D&D, Torchbearer and Colonialism

Hello friends!

For the past few years, and especially recently, there’s been a lot of discussion in online circles about colonialism, racism and D&D. Last year there was a 100+ page thread on RPGnet about decolonizing D&D. Lately, I’ve also been stumbling across apologia that attempts to disavow the existence of these things in D&D. Given Torchbearer’s debt to D&D, this is a topic Luke and I take very seriously.

I want to be very clear that I agree that D&D is embedded with colonialist and racist assumptions. I want to be equally clear that I’m not claiming Dave and Gary were racist or that D&D is some crypto-white-supremacist work. What I am saying is that unconscious support for colonialism and racism is systemic to American culture and so it is part of D&D whether Dave and Gary intended it to be or not.

It’s a part of Torchbearer too.

When I say ‘colonialism,’ here’s what I mean: Controlling a land, occupying it with settlers and exploiting it economically.

This is the heart of the American story–going west and taming the savage frontier. Except that “savage frontier” was not empty. It was full of indigenous civilizations. The original American colonies grew on settlements and farms that had been tended by indigenous people for generations.

In D&D (and Torchbearer) players assemble their adventurers and send them out into the unknown (to them at least). There, they fight monsters and seize treasure to bring back to civilization.

You don’t really need to even squint to see that these stories are cut from the same cloth.

But orcs and gnolls and drow are evil, right? That’s the difference, right? They have to be killed or driven off to protect civilization from their evil and rapaciousness. That’s a good thing! I understand that argument, especially in a game that explicitly tags peoples with a good or evil alignment. I’d give that point more credence if the same justifications hadn’t been used for genocide, enslavement and forced migration of indigenous peoples all around the globe.

Fellow game designer James Mendez Hodes has written on these topics at length. I highly recommend you check out this and this to start if you want to delve deeper. James also cites this piece, by Paul Sturtevant, which closely examines the concept of ‘race’ in D&D.

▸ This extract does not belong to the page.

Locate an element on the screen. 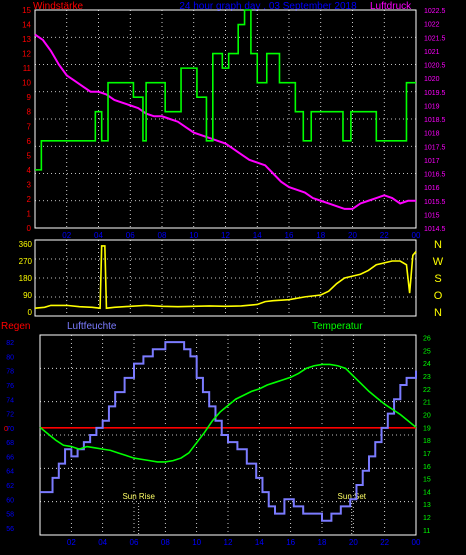  humidity-tick-label: 80 is located at coordinates (10, 358).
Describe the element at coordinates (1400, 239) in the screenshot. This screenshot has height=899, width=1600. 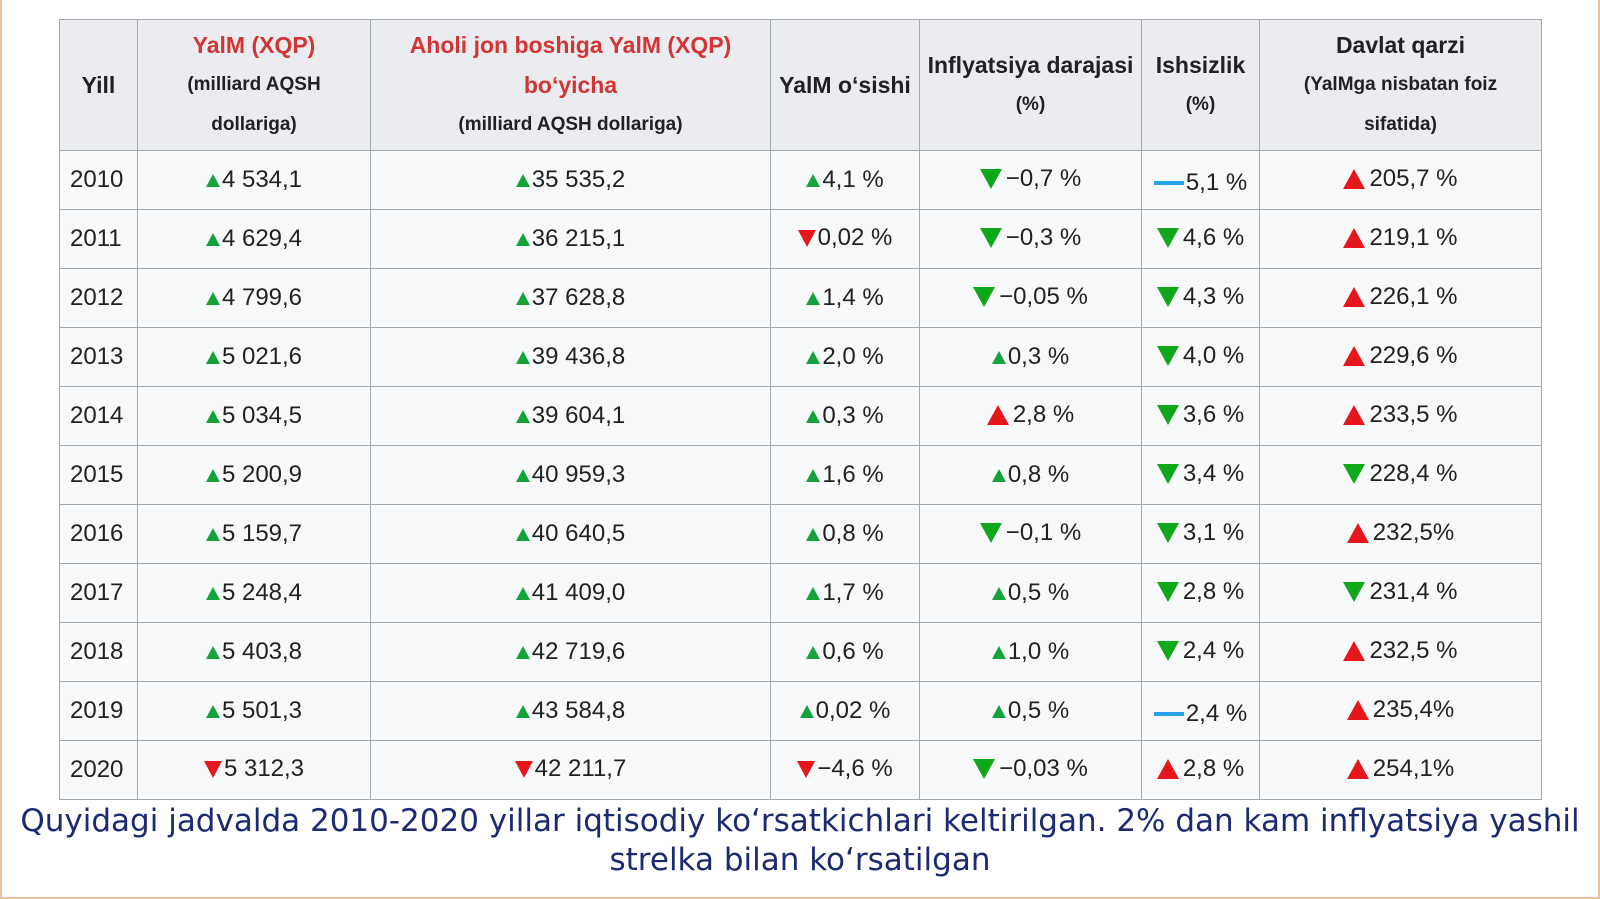
I see `cell-public-debt: 219,1 %` at that location.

Look, the point is that D&D is problematic. Torchbearer is too, for many of the same reasons. There is a hateful narrative embedded in these games. Does that mean I think you shouldn’t play D&D (or Torchbearer)? No! Do I think it’s bad if you enjoy them? No! I do, however, hope that you’ll think about the narratives that you’re creating with your games and characters and try to minimize or rehabilitate the harmful aspects.

In Mendez’s second article linked to above, he provides some excellent ideas for reclaiming and rehabilitating the stories of orcs, which I think provides a good starting point. How would you decolonize your Torchbearer games?